How to identify outliers in data with Python

Nassim Taleb writes how "tail" events define a large part of the success (or failure) of a phenomenon in the world.

Everybody knows that you need more prevention than treatment, but few reward acts of prevention. N. Taleb – The Black Swan

A tail event is a rare event, the probability of which is on the tail of the distribution, on the left or right.

https://www.researchgate.net/figure/A-normal-distribution-curve-with-its-two-tails-Note-that-an-observed-result-is-likely-to_fig2_50196301

According to Taleb, we live our lives focusing primarily on the most plausible events, those that are most likely to happen. By doing this, we are not preparing ourselves to deal with the rare events that might happen.

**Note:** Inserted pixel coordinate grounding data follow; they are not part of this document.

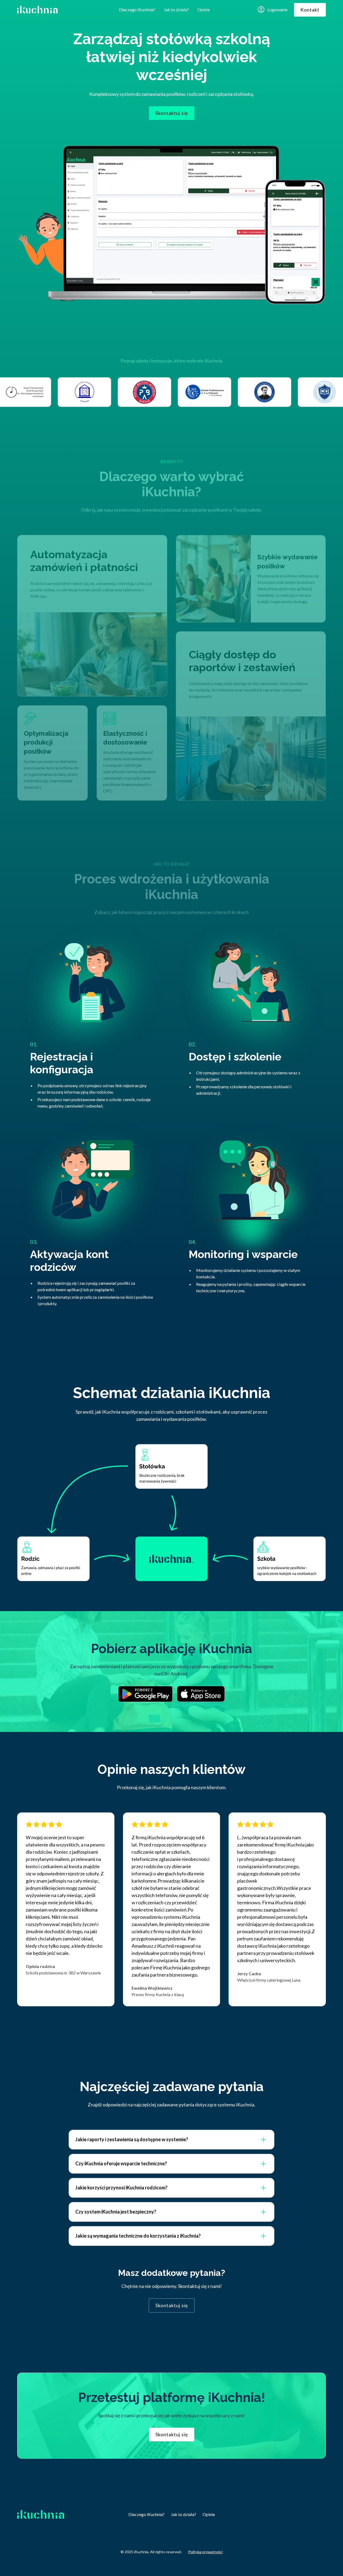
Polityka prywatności (205, 2551)
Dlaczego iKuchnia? (137, 9)
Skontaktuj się (171, 113)
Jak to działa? (176, 9)
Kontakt (309, 10)
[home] (48, 9)
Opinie (203, 9)
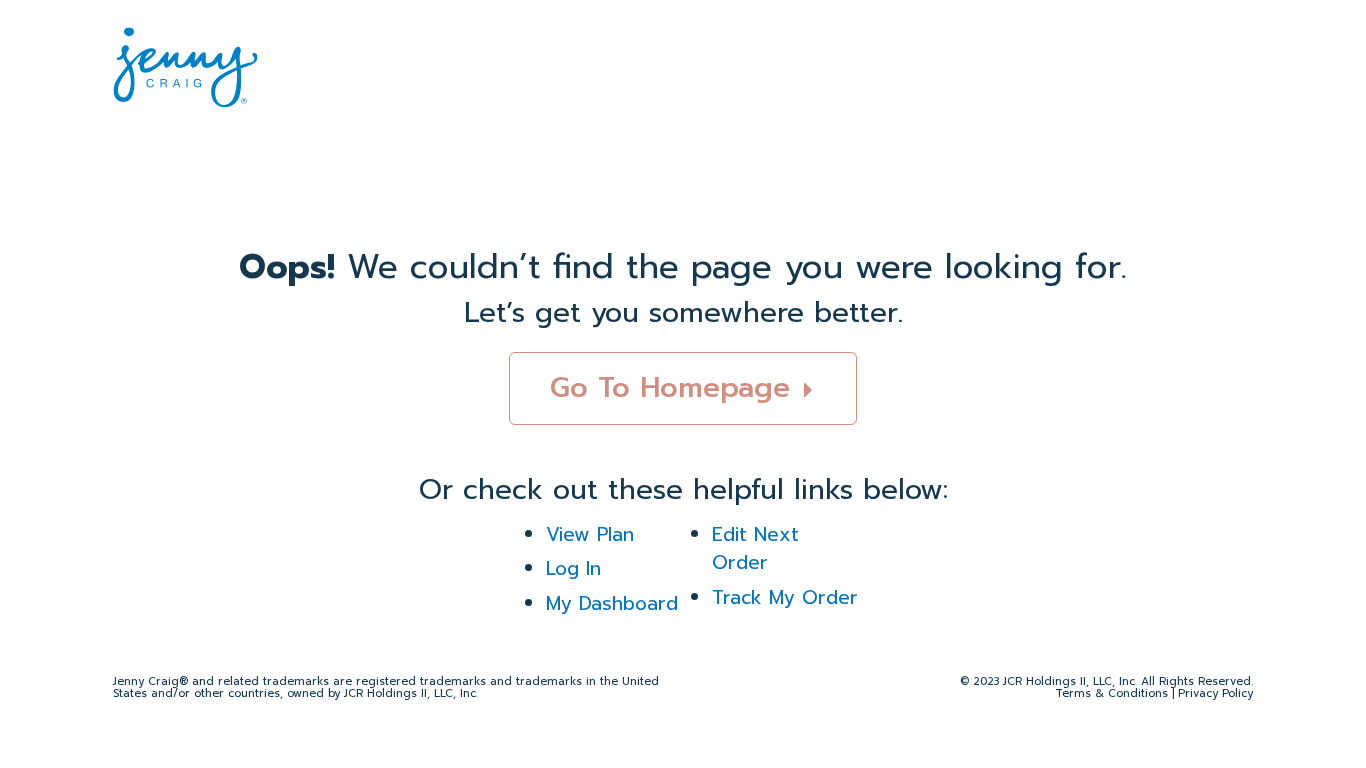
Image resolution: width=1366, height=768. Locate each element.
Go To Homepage (675, 387)
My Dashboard (612, 603)
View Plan (590, 534)
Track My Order (785, 597)
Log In (573, 568)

When rare events happen (especially the negative ones), they take us by surprise and our usual actions that we typically take have no effect.

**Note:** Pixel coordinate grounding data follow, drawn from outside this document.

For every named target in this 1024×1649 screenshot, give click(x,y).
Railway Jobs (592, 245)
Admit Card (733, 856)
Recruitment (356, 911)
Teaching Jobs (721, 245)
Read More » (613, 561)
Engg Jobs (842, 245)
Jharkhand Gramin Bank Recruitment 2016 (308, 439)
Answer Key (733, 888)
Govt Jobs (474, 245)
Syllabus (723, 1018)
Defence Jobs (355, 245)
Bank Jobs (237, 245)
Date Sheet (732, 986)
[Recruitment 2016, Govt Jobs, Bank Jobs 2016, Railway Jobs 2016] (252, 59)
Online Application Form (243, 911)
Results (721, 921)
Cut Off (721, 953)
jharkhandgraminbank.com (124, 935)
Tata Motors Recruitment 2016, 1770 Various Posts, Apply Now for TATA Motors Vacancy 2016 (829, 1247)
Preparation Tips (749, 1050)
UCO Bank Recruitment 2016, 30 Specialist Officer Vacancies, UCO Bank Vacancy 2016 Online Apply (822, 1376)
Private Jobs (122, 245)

Just think of our behavior when a rare event occurs, such as the bankruptcy of the FTX cryptocurrency exchange, or a powerful earthquake that disrupts the territory. For those directly involved, the typical reaction is panic.

Anomalies are present everywhere, and when we draw a distribution and its probability function we are actually obtaining useful information to protect ourselves or to implement strategies for these tail events, should they occur.

It is therefore necessary to inform ourselves on how to identify these anomalies, and above all to be ready to act in cases where they are observed.

In this article, we will focus on the methods and techniques used to identify outliers (the mentioned anomalies) in data. In particular, we will explore data visualization techniques and the use of descriptive statistics and statistical testing.

The definition of outlier

An outlier is a value that deviates significantly from the other values in the dataset. This deviation can be numerical or even categorical.

For example, a numeric outlier is when we have one value that is much larger or much smaller than most other values within the dataset.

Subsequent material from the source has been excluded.